Leave every picture out, then reproduce the rest of the listing exactly.
•••
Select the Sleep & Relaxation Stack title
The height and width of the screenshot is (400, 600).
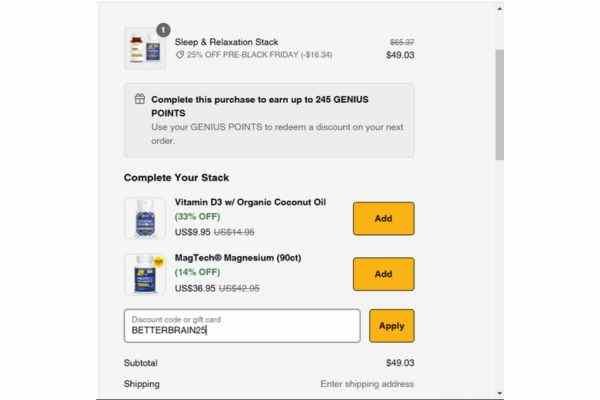click(227, 42)
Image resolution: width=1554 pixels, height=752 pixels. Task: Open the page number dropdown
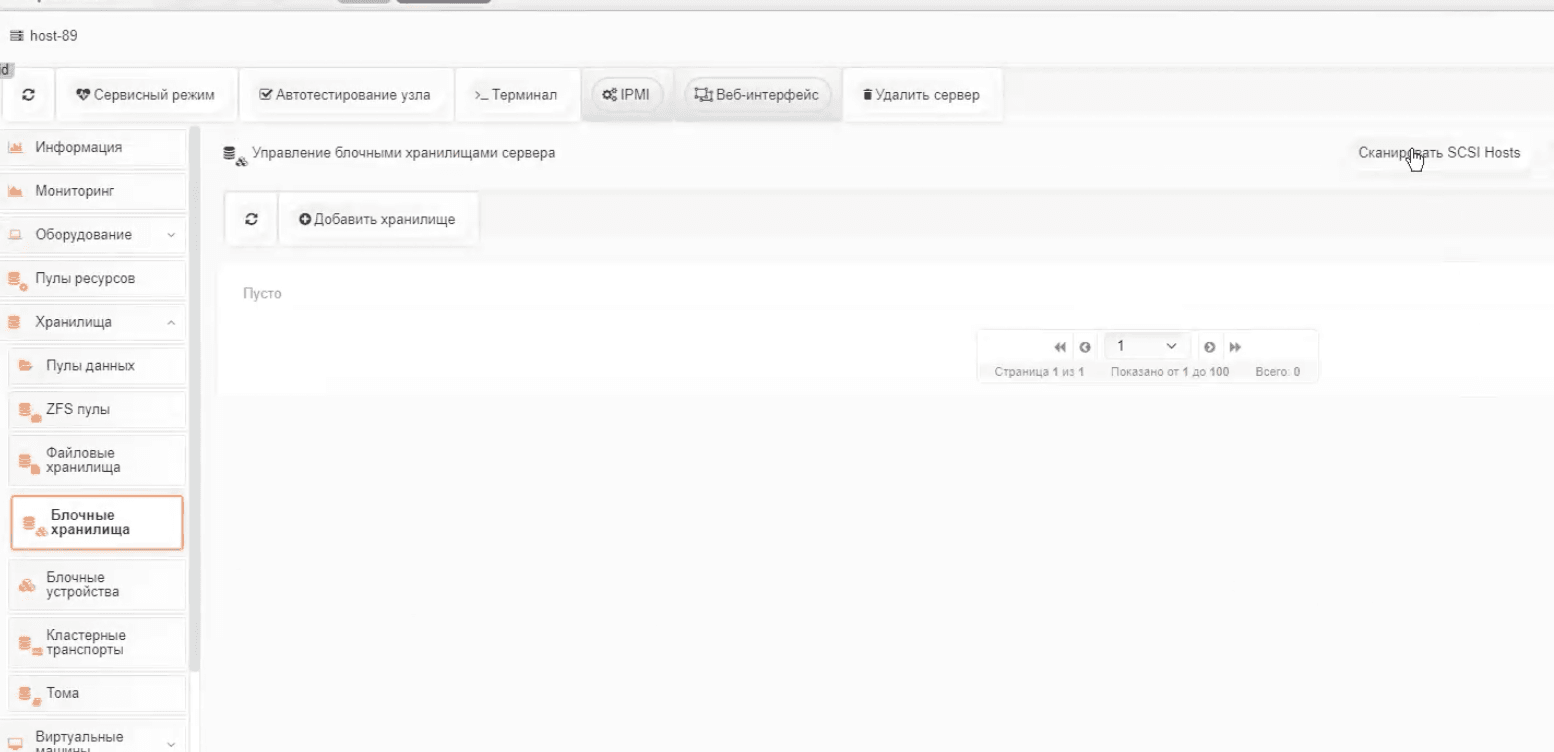[x=1146, y=346]
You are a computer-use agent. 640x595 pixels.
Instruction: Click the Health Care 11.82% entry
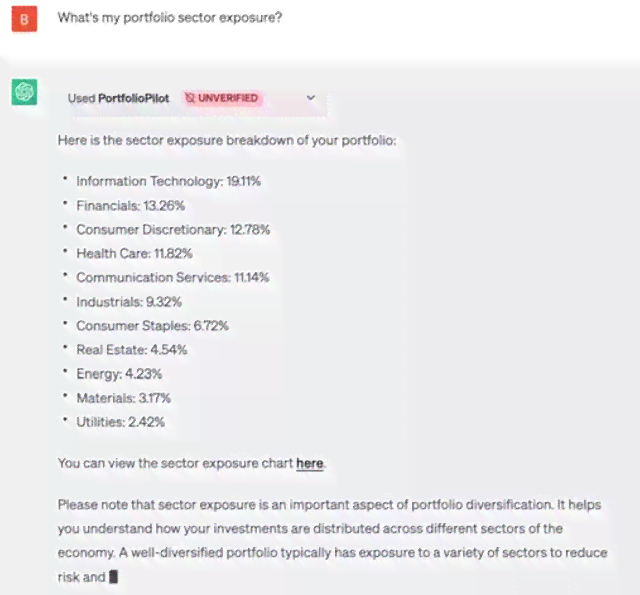pyautogui.click(x=134, y=253)
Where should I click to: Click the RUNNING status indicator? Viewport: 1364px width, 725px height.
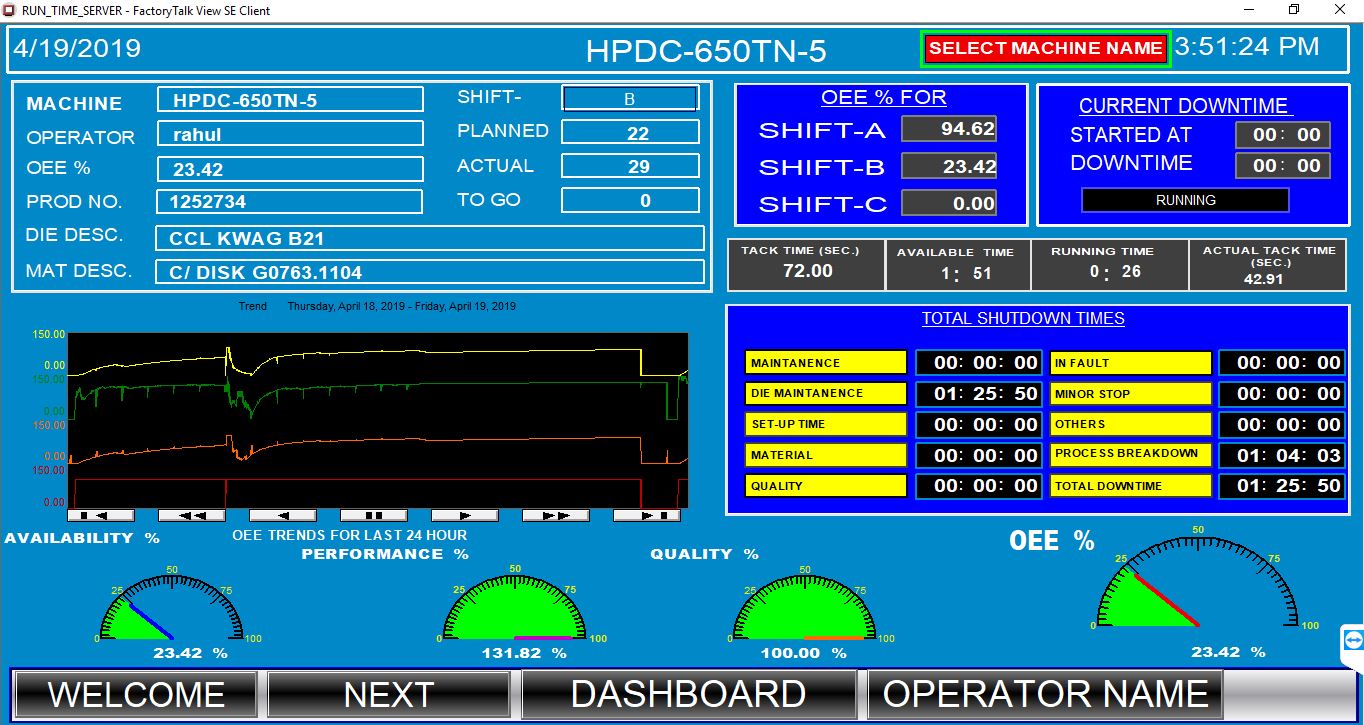(x=1186, y=199)
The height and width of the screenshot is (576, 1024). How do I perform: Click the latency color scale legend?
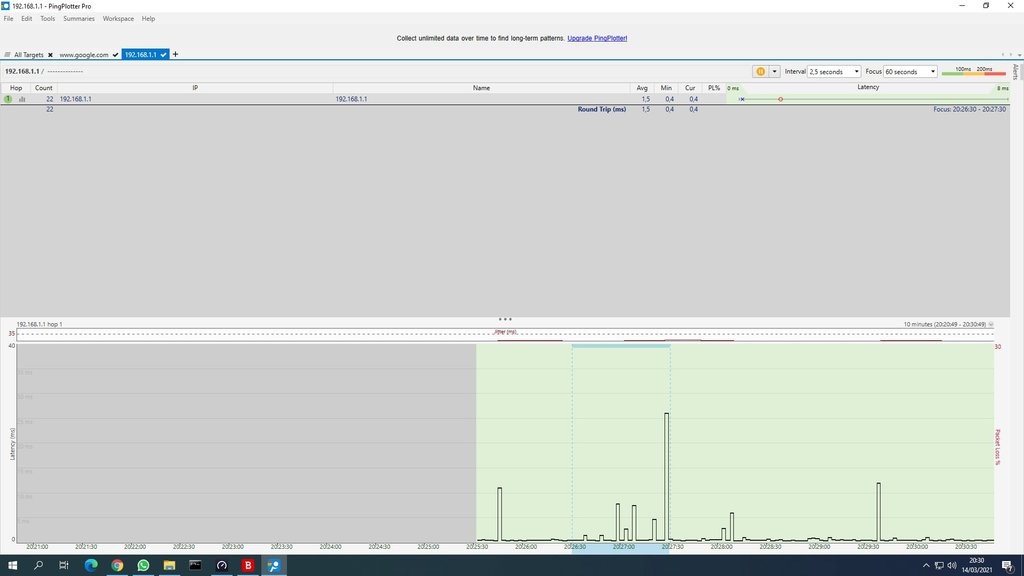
•••
SOLUTION FOR THIS TASK:
Select the Sleep & Relaxation Stack title
The height and width of the screenshot is (400, 600).
click(227, 42)
Image resolution: width=1554 pixels, height=752 pixels. Task: Open the page number dropdown
[x=1146, y=346]
You are a computer-use agent. 640x595 pixels.
Instruction: Click the Health Care 11.82% entry
pyautogui.click(x=134, y=253)
Where should I click to: Click the RUNNING status indicator? Viewport: 1364px width, 725px height.
(x=1186, y=199)
The height and width of the screenshot is (576, 1024). How do I perform: Click the latency color scale legend?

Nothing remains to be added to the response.